Intitulé du document : Aires de stationnement

Les dispositions combinées de la loi climat et Résilience de 2021, la loi APER de 2023, les articles L11119-1 du code de l’urbanisme, de l’article L171-4 du code de la construction, etc. en matière de perméabilité des aires de stationnement, de plantations, d’ombrières photovoltaïques ou tout autre dispositif relatif aux énergies renouvelables, devront être respectées.

Lors de toute opération nouvelle de construction ou de transformation de locaux, des aires de stationnement devront être réalisées en dehors des voies publiques.
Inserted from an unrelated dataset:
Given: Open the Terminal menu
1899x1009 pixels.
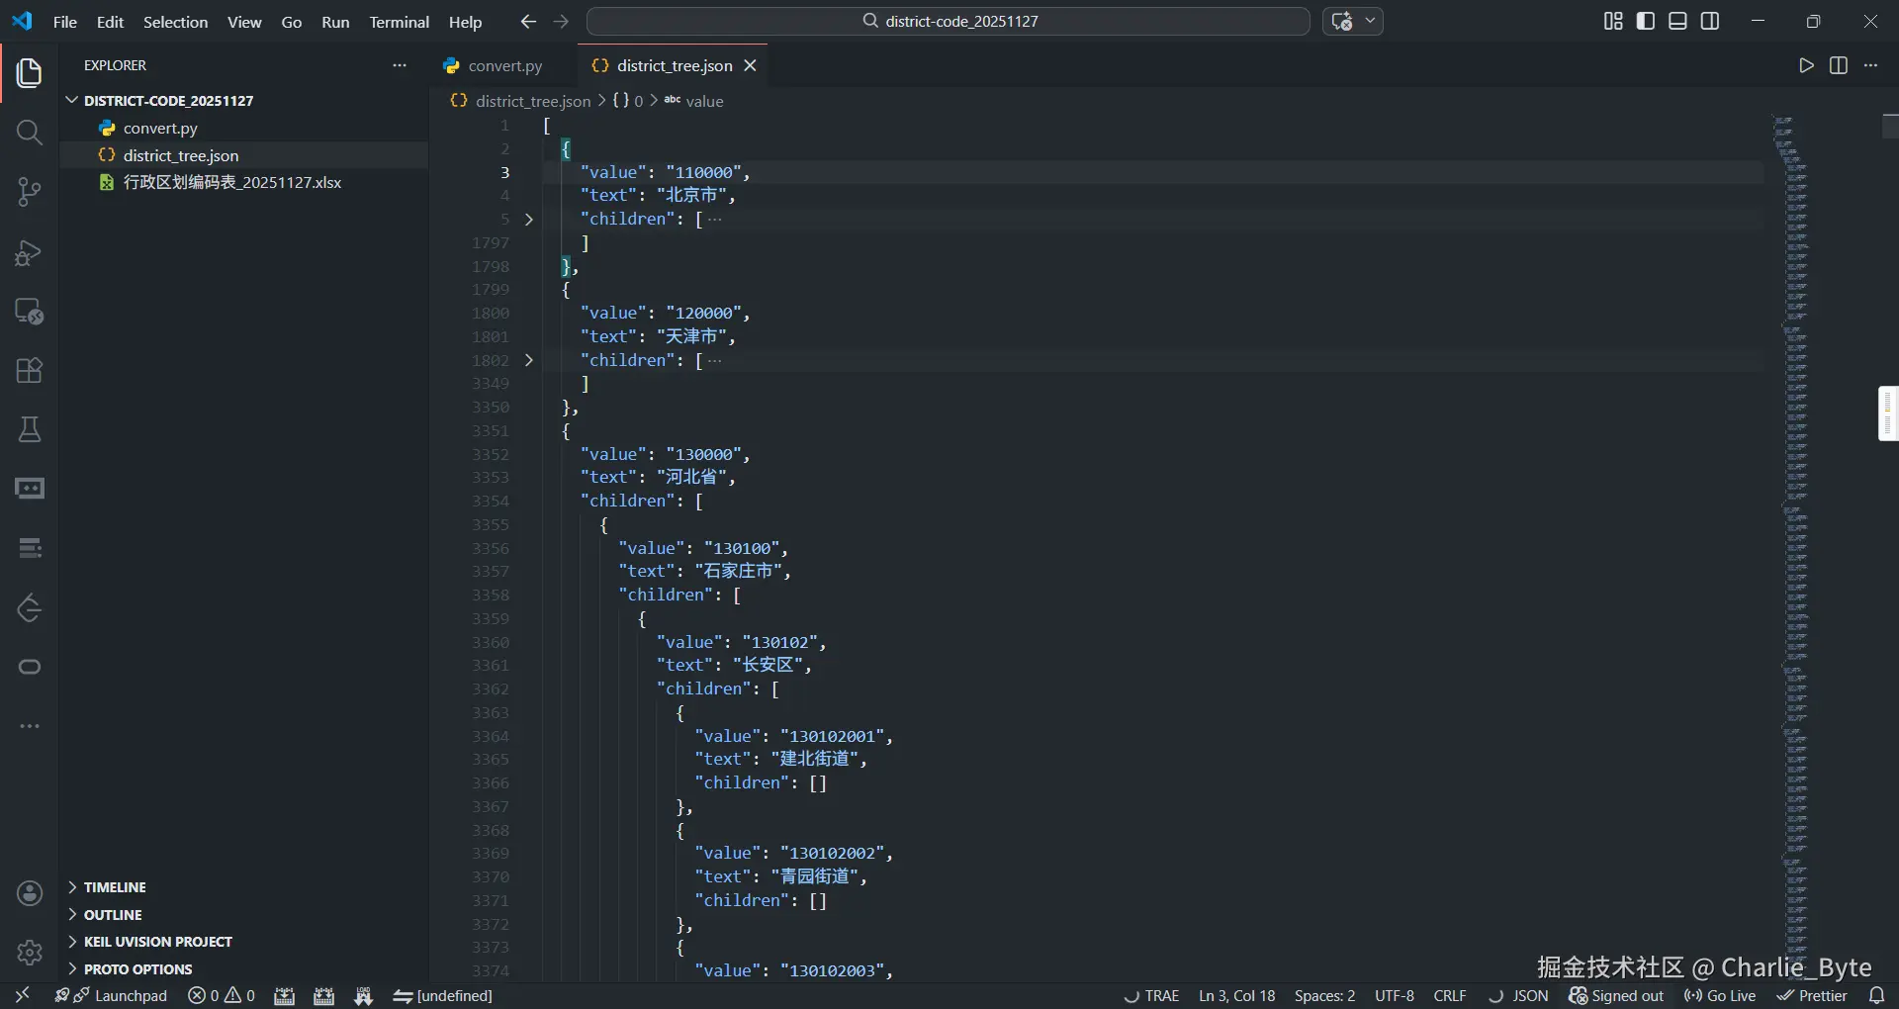Looking at the screenshot, I should (399, 22).

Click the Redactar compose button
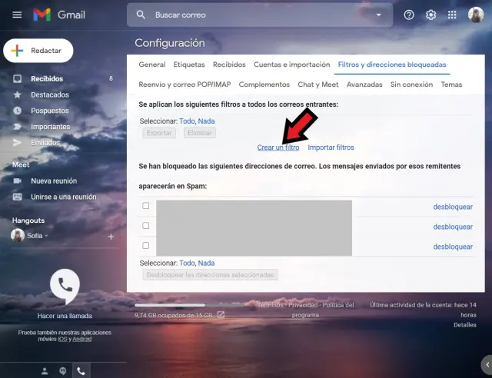tap(38, 50)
La surface réservée au stationnement devra correspondre aux besoins de l’activité du bâtiment construit, et être justifiée dans la demande d’autorisation d’urbanisme qui accompagne le projet.

Les aires de stationnement devront s’intégrer à leur environnement, notamment par des plantations d’essences locales sans toutefois compromettre l’implantation d’ombrières photovoltaïques.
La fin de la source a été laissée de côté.